Chimeric Therapeutics is a drug development company focused on novel CAR-T cell therapies for solid tumors
With a successful $4m seed round completed in September and favourable results from pre-clinical studies of CTLX-CAR T, Chimeric Therapeutics is gearing up for an exciting year ahead by listing in early January 2021 and commencing their highly-anticipated Phase 1 clinical trials.
CTLX-CAR T has shown early signs of halting the rapid progression of Glioblastoma Multiforme (GBM), empowering the patient’s immune system to fight the cancer. GBM is an aggressive type of tumor affecting the brain (or spinal cord) which is often fatal within 12-14 months.
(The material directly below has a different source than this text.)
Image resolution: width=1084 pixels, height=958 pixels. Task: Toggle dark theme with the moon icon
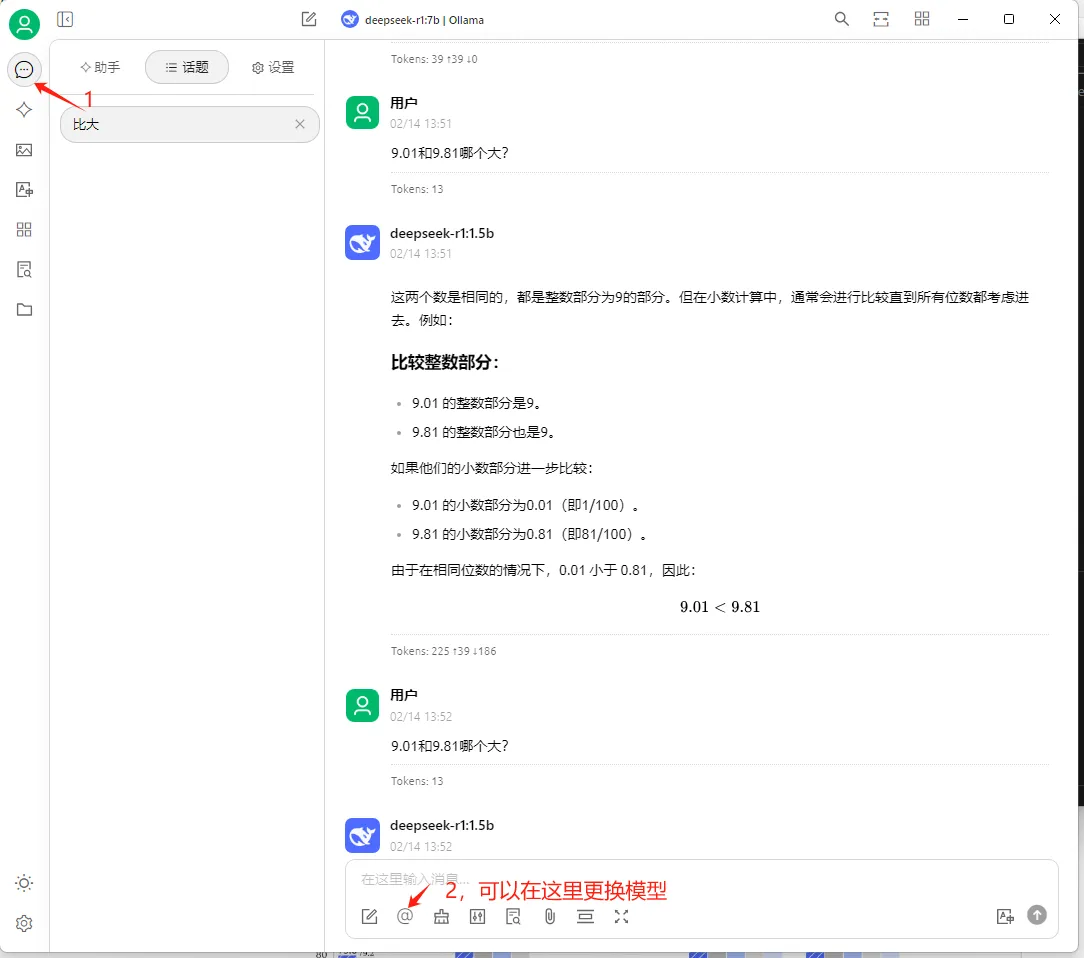pos(24,883)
These new trials will no-doubt attract considerable attention, with many big pharma companies making significant investments at pre-clinical stages. Given this, it’s reasonable to assume it’s only a matter of time before Chimeric enters similar discussions.
What excites us, is the involvement of Paul Hopper, a highly respected and proven biotech entrepreneur, supported by an exceptional board and management team.
Some key highlights
- Phase 1 GBM clinical trial underway with two patients already treated. First data expected in Q1/Q2 2021.
- Clinical trial run by leading US cancer institute, City of Hope Cancer Centre in Los Angeles (one of the leading cancer hospitals in the US).
- Strategy to move directly into a 50 –75 patient Pivotal Study following a successful Phase 1 clinical trial.
- Established safety profile (prior use in humans as an imaging agent).
- Robust and unambiguous intellectual property profile with long life (composition of matter patent expires 2036).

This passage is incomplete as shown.